Agenda Details

April 13th, 2010

8:00am -

Registration & Coffee


9:00am -

Chair’s Welcome

Speaker:
Seth Grimes, Alta Plana


9:30am -

Visionaries Panel

The panel, moderated by industry analyst, Suresh Vittal, from Forrester will delve into the business impact of extracting value from opinions and attitudes in social media, news, and enterprise feedback.
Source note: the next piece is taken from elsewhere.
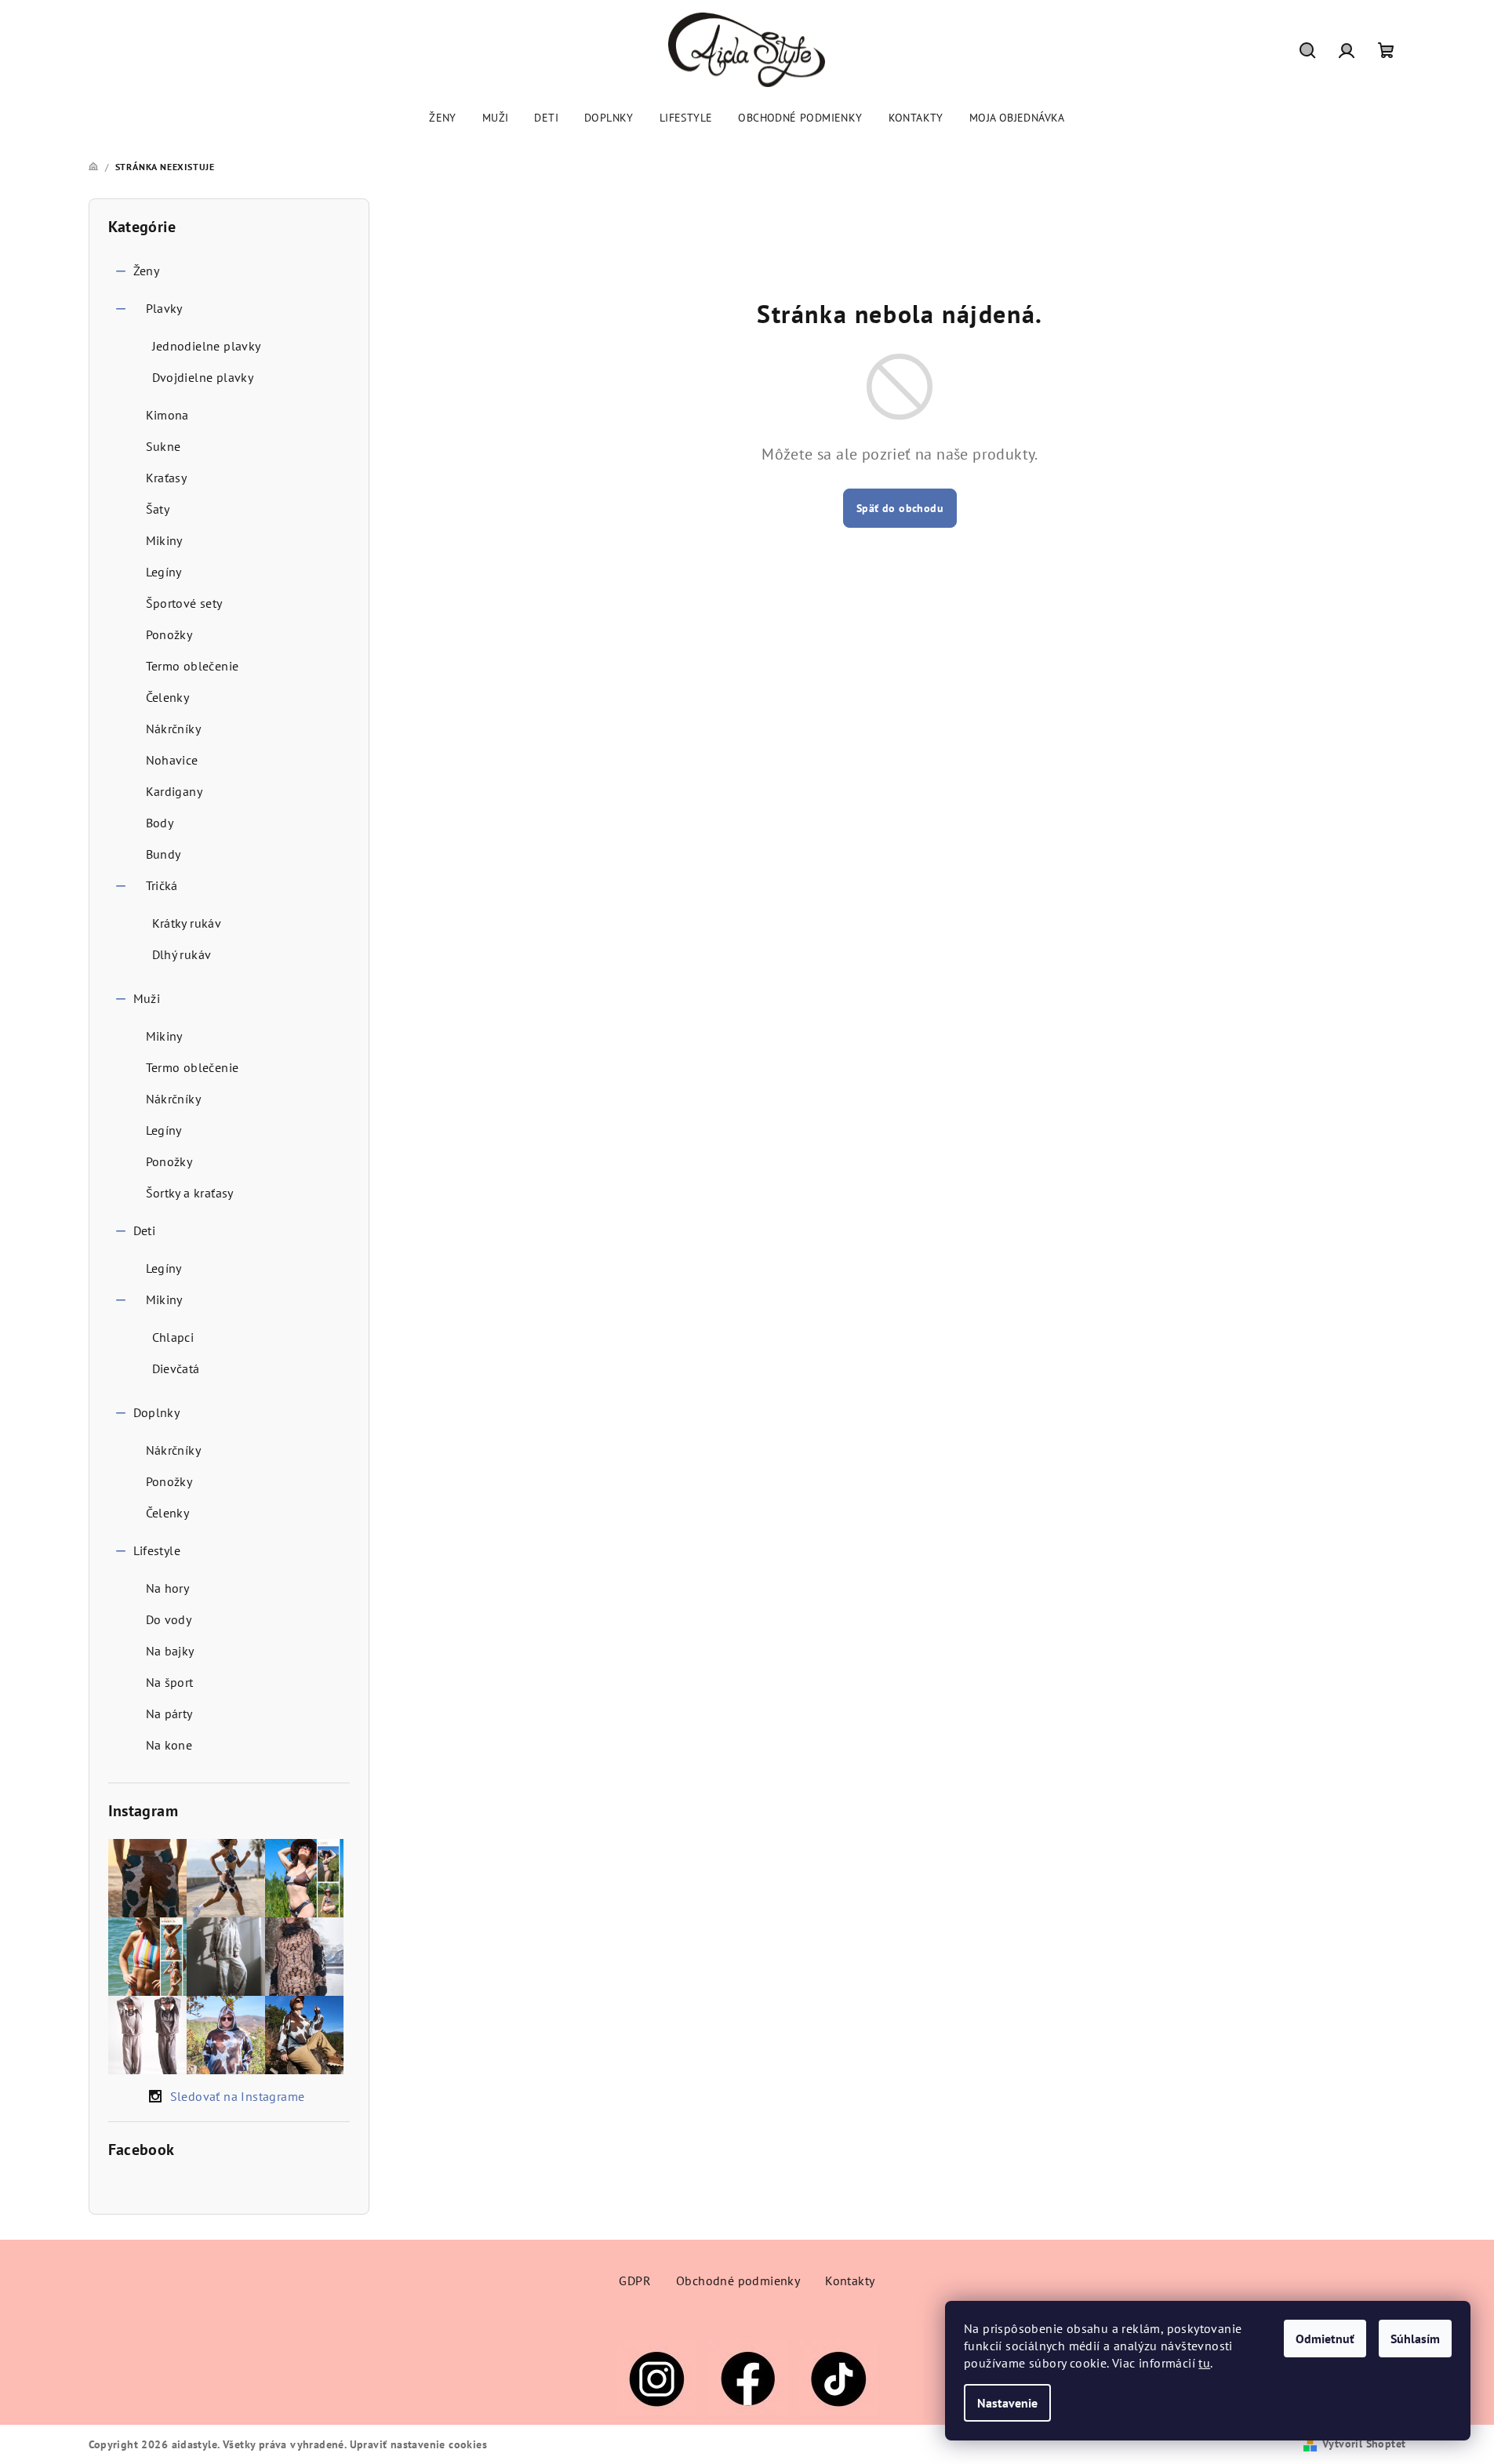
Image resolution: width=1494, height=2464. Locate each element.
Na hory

Moderator: Suresh Vittal, Vice President & Principal Analyst, Forrester Research

Speakers:
Bradley Honan, Senior Vice President, StrategyOne
Greg Radner, Global Head of PR Services, Thomson Reuters
Brad McCormick, Executive Vice President and Director of Digital, Porter Novelli, Porter Novelli
Karla Wachter, Senior Vice President, Waggener Edstrom Worldwide


10:30am -

What Business Innovators Need to Know about Sentiment Analysis

Speaker:
Claire Cardie, Cornell University


11:05am -

Break


11:20am -

Lightning Talks

Entity Level Sentiments - Jeff Catlin, CEO, Lexalytics

One of the trickier parts of providing text analytics in foreign languages like Spanish or Portuguese is providing the entity level sentiments that are absolutely necessary in Financial Services and Reputation Management arenas.  We've introduced a new training based technique for entity sentiment, that allows us to rapidly build entity sentiment into foreign language ports of our text analytics engine.  The first example of this is being done in Portuguese, but will also be used to provide this capability in French and Spanish in the coming months.
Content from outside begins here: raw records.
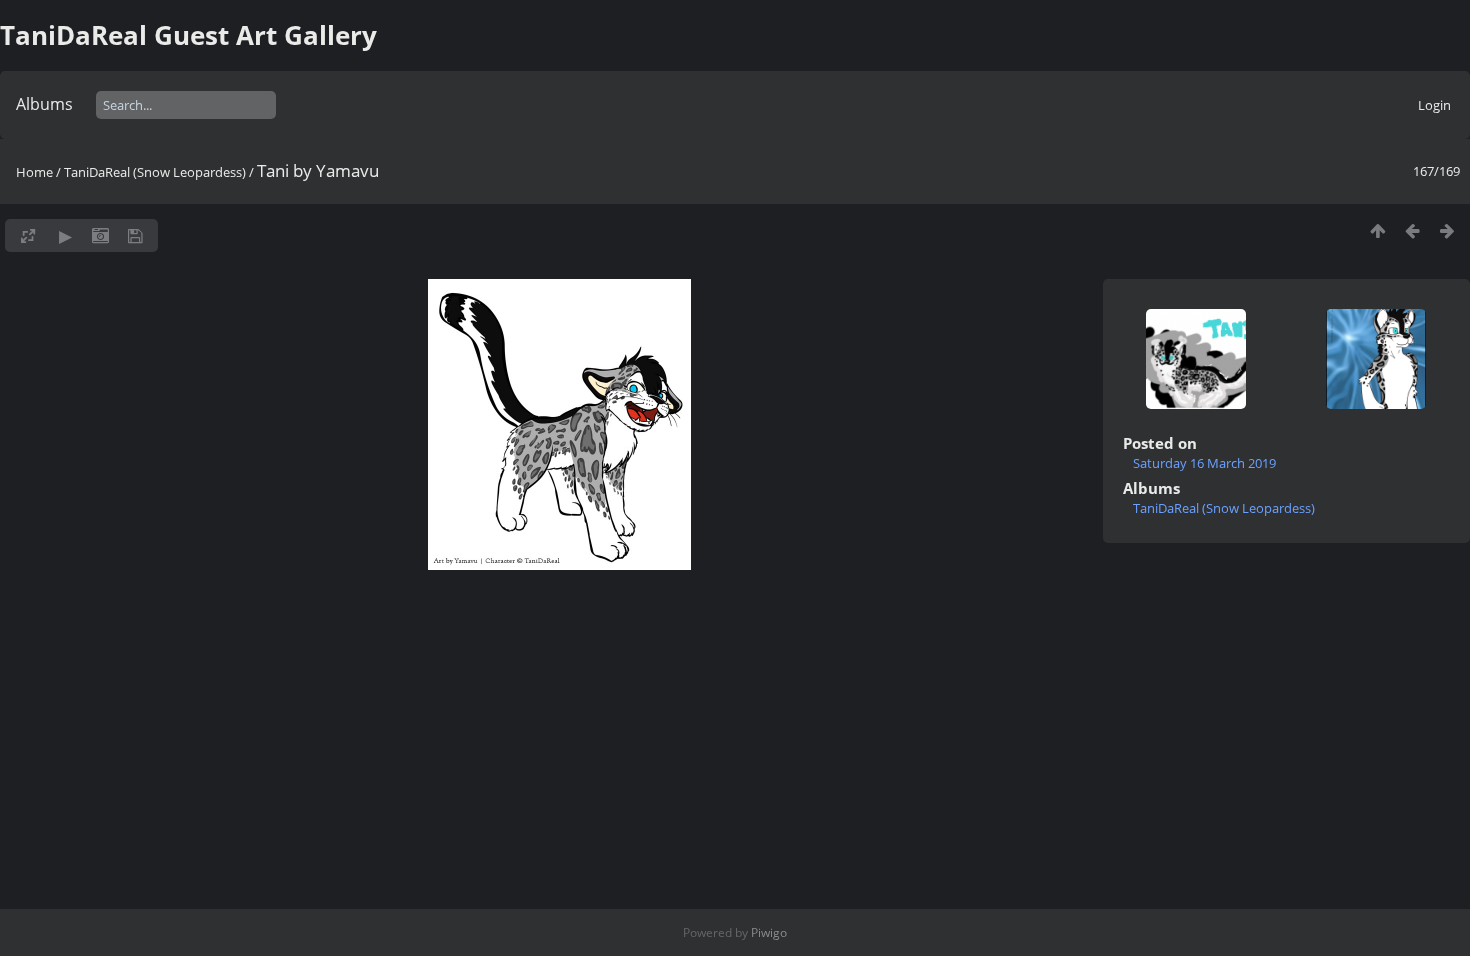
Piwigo (769, 932)
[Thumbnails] (1377, 230)
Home (34, 172)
Dynamic Ontologies: The next wave of consumer sentiment analytics - Steve Alexander, SrVP & Ravi Condamoor, CEO, Serendio

Sentiment mining from all forms of qualitative, unstructured customer feedback data is evolving as a key source for insights on products and services. The fast growth of the social web along with the proliferation of customer-care emails, call center narratives etc. has forced companies to look for new ways to make all this data more actionable.  However, a simple keyword based, domain agnostic approach to analyzing such data makes it extremely difficult to extract nuanced insights essential for any action or decision. The problem is that the metadata, primarily a keyword set, is too coarse for thoroughly understanding the factors driving sentiment and opinion.

Sentiment Analysis for Customer Experience Management - Justin Langseth is President & CTO of Clarabridge, Inc.

A quick overview of how sentiment analysis is best applied to the world of Customer Experience Management.  How to  determine what people like and dislike about your products and services, those of your competitors.  Also, how to determine the root causes and impacts of those sentiments.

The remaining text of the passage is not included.